Museum in Gujarat, India

The Vaacha: Museum of Voice is an indigenous museum located in Tejgadh village, Gujarat. The museum is part of a larger initiative called the Adivasi Academy, which is an offshoot of the Bhasha Research and Publication Centre based in Vadodara. The museum aims to preserve Adivasi history and culture which otherwise historically has been undocumented because most indigenous communities do not have a written script and therefore much of their traditions and worldview are at risk of decaying. The present director of the initiative is the visual artist and craft revivalist Madan Meena.

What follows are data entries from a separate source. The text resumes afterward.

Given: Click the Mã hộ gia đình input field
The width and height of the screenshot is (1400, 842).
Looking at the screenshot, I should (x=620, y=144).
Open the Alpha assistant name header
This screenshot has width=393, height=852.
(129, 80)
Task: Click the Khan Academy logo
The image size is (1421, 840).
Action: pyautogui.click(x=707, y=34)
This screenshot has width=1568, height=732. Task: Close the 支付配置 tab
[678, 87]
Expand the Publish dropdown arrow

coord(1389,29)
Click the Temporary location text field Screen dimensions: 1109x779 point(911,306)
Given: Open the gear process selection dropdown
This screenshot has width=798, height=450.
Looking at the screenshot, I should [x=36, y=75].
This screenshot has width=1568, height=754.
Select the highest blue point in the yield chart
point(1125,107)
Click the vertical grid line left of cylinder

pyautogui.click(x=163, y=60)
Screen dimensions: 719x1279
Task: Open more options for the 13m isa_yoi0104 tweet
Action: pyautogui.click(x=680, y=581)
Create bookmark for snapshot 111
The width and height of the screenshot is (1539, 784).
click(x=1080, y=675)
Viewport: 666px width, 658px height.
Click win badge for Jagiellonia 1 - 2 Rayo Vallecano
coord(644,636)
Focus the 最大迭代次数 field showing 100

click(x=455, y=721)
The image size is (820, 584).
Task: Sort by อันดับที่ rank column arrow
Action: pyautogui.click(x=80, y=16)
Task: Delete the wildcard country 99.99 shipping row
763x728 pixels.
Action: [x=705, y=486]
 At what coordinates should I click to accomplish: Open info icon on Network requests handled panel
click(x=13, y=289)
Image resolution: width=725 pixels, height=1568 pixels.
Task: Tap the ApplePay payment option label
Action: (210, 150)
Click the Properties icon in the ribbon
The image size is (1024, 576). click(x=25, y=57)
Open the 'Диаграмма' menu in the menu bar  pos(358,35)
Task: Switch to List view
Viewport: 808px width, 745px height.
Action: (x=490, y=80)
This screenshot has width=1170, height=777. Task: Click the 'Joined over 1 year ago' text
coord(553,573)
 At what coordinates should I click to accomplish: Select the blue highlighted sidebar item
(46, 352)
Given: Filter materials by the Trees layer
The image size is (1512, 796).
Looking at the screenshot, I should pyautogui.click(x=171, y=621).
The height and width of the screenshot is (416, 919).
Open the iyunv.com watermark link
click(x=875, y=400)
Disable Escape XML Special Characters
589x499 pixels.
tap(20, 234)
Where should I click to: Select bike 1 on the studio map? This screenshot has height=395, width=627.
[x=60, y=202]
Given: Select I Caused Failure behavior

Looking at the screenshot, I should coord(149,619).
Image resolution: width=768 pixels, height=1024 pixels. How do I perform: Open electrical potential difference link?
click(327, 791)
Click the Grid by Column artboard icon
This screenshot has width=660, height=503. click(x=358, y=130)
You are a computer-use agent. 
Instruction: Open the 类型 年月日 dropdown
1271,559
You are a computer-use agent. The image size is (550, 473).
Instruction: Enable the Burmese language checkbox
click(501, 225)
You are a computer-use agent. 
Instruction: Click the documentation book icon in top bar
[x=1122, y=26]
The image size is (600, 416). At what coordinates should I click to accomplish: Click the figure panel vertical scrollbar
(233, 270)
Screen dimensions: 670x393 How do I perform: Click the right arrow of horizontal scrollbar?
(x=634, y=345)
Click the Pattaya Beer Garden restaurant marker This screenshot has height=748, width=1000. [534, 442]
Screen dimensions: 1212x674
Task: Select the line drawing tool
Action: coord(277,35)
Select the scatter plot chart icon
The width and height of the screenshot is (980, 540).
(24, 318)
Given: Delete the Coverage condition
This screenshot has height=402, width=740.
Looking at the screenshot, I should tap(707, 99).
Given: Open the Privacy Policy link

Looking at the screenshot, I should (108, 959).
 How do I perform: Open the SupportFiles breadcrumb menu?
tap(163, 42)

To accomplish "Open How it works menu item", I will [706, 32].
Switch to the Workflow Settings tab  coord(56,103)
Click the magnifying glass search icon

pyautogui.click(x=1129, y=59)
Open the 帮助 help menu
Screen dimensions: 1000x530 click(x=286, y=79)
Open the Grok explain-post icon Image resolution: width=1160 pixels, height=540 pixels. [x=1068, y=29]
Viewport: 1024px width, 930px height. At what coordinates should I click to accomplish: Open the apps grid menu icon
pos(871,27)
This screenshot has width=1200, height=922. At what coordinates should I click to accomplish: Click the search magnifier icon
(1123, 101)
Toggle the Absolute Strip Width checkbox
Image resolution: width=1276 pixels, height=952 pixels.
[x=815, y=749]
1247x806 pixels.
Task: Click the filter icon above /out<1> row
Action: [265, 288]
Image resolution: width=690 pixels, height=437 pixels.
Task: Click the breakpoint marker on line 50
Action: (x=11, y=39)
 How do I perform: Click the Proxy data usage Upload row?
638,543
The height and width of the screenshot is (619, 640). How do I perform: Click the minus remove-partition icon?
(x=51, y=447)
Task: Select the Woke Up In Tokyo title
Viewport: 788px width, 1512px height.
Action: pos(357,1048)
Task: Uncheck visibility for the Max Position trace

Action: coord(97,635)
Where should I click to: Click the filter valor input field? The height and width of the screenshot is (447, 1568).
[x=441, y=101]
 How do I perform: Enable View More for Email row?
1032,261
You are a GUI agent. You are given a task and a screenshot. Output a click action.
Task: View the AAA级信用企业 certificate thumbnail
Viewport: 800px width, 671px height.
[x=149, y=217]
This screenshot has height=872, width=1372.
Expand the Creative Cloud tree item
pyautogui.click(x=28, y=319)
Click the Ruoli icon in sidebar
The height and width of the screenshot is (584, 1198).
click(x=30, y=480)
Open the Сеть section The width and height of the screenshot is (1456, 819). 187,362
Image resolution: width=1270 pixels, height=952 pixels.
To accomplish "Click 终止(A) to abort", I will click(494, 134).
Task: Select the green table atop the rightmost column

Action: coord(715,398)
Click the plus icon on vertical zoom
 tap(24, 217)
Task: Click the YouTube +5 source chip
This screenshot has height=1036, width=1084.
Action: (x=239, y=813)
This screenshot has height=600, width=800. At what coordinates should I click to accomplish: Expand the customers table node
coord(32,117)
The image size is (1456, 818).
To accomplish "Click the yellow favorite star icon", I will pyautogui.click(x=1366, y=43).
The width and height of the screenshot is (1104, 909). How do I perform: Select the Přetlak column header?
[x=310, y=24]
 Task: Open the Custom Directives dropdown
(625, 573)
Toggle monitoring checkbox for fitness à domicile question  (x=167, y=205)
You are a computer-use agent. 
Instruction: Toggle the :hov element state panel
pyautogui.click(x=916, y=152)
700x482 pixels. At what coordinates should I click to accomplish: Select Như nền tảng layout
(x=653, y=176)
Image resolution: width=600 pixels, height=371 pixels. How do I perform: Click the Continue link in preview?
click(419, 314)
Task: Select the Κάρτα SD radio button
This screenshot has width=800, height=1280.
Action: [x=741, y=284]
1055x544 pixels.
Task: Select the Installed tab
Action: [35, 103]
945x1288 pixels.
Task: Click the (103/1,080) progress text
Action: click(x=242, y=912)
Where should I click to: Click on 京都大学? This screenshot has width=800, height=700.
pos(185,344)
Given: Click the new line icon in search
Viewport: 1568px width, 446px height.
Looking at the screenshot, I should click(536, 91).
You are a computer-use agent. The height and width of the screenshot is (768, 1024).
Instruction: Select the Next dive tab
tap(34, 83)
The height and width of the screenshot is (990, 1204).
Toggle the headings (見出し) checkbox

Some of the notable visitors and dignitaries include Mahasweta Devi, Rajmohan Gandhi, Ramachandra Guha, and Gail Omvedt, amongst others.

== History ==
Vaacha, which literally means voice, started as a community-led and run museum alongside the Adivasi Academy in Tejgadh, a village located 90 kilometres from Vadodara city in eastern Gujarat. The village and its surrounding areas have historically been inhabited by tribal communities such as Rathwa, Naikda, and Tadvi, sub-groups of the Bhils. The initiative started when the linguist Ganesh N. Devy visited the Koraj hills, wherein exists a pre-Holocene cave and remnants of a town that is at least a thousand years old, in 1996 and decided to leave his university job soon after to settle in an Adivasi village. While still an academic in Vadodara, prior to 1996, Devy pondered upon the questions of Adivasi communities migrating to the city for jobs, living in temporary settlements (sometimes even by the side of the road) with no access to healthcare and basic amenities, and on their quest to assimilate themselves; they move past their culture and traditions. It was this complex negotiation with modernity of the Adivasis, the continuing challenges faced by them, and to preserve the dying languages and traditions that motivated Devy to settle in Tejgadh—a village primarily inhabited by the Rathwas, beside the Orsang River. The work for the Academy alongside the museum started in 1998.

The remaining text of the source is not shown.